Od 27 stycznia 2020 brzmi mi w uszach to jakże dramatycznie zasadne pytanie, zadane w tak bolesny i jednocześnie spokojny sposób w Auschwitz. Gdzie byliście pytają dusze przedstawicieli polskiej inteligencji, zaledwie parę miesięcy przed wybuchem II WŚ przyjmowanych na europejskich salonach politycznych, wojskowych, naukowych, honorowanych międzynarodowymi nagrodami za wkład w europejskie i światowe dziedzictwo kultury. Gdzie byliście pytają dusze polskich hierarchów i księży o niekwestionowanym autorytecie także w Watykanie. Gdzie byliście zadają niepodważalne w swej istocie pytanie dusze europejskich, szczególnie wschodnich Żydów, Romów, ale także przecież Ormian i rżniętych ukraińskimi piłami prostego polskiego, chłopskiego, kresowego ludu Wołynia, Polesia, Podola i Małopolski Wschodniej. Gdzie byliście pytają dusze polskich oficerów z Katynia , Charkowa i Miednoje. Pytają także tych którzy prawdę o tym bestialskim ludobójstwie ukryli celowo na lata. Gdzie byliście, już tyle lat po wojnie pytają tysiące ofiar Auschwitz, Treblinki, Dachau, Majdanka, Ravensbruck etc., a także Mauthausen –Gusen, których popioły przykrywają i tam prehistoryczne siedliska Słowian.
/ Barbara Wojnarowska-Gautier. screen YouTube wRealu24.pl
Gdzie byliście, gdy setki tysięcy Polaków począwszy od lat 30., zostało wymordowanych lub wywiezionych w głąb Rosji przez bolszewicką, często azjatycką, dzicz. Gdzie byliście, kiedy z Waszej woli setki tysięcy ludzi (szacuje się na 1.300 000) musiało opuścić swoje wielowiekowe ojcowizny, prosząc się jeszcze o to by zostać ujętym, w opartym na horrendalnym kłamstwie, jak wszystko u bolszewików i sowietów, programie REPATRIACJI (czyli powrotu do ojczyzny – sic!),  aby nie pozostać na pastwę sowietów czy banderowców. Na ten łaskawy akt przepędzenia z Polski do Polski (za wyjątkiem Wołynia, bo tam sowieci wydawali bez szemrania repatriacyjne karty zdając sobie doskonale  sprawę, że plan UPA nie pozostawi ani jednej żywej polskiej głowy. Nie mylili się, bo przecież jeszcze nawet po zakończeniu wojny, tak długo jak to było tylko fizycznie możliwe, banderowcy „riezali” Polaków, już nawet na pozostawionym Polsce terytorium) wygnańcy oczekiwali nawet do trzech miesięcy na bydlęce wagony, i to na peronach przydzielonych dworców (sic !). Starsi ludzie i niemowlęta wymierali jakże często z  wycieńczenia, czekając, lub jadąc do celu tygodniami pociągiem długim na dobrze ponad setkę wagonów. Nawet postoje w pobliżu większych miejscowości, nie dawały szans na zaopatrzenie takiej ilości ludzi w powojennej rzeczywistości. W oddzielnych wagonach jechały zabrane zwierzęta, pasza dla nich i ziarno na pierwszy zasiew. Nocami , na pojałtańskiej sowieckiej stronie, trzeba było bronić dobytku przed nierzadkimi rabunkowymi napadami band UPA. Cel podróży często był tam, gdzie kończył się tor…

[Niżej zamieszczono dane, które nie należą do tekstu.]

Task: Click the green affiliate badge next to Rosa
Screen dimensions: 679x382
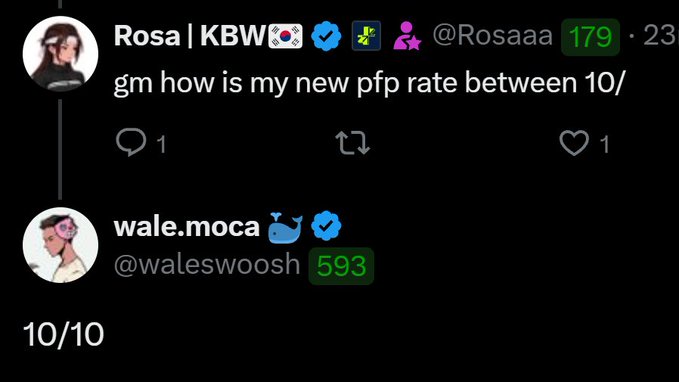Action: point(366,36)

Ileż trzeba było mieć jeszcze siły i determinacji , żeby po wyjściu z takiego pociągu zorganizować jakieś życie i to dla całej rodziny. Okazywało się, że pomocną dłoń wyciągał wróg … niemieccy bauerzy, którzy jako wysiedleńcy, w bardzo zorganizowany sposób, przygotowywali się do opuszczenia z kolei swego dorobku życia. Obie strony święcie wierzyły, że powstała sytuacja jest wyłącznie tymczasowa. Niemcy starali się przekazać gospodarstwa w solidne ręce, ucząc nawet posługiwania się maszynami rolniczymi nie znanymi jeszcze na wschodzie, tak aby jak najmniej uległo zmarnowaniu. Chłopi  „zza Buga”  latami jeszcze dyscyplinowali dzieci, aby nie zniszczyć nie swego.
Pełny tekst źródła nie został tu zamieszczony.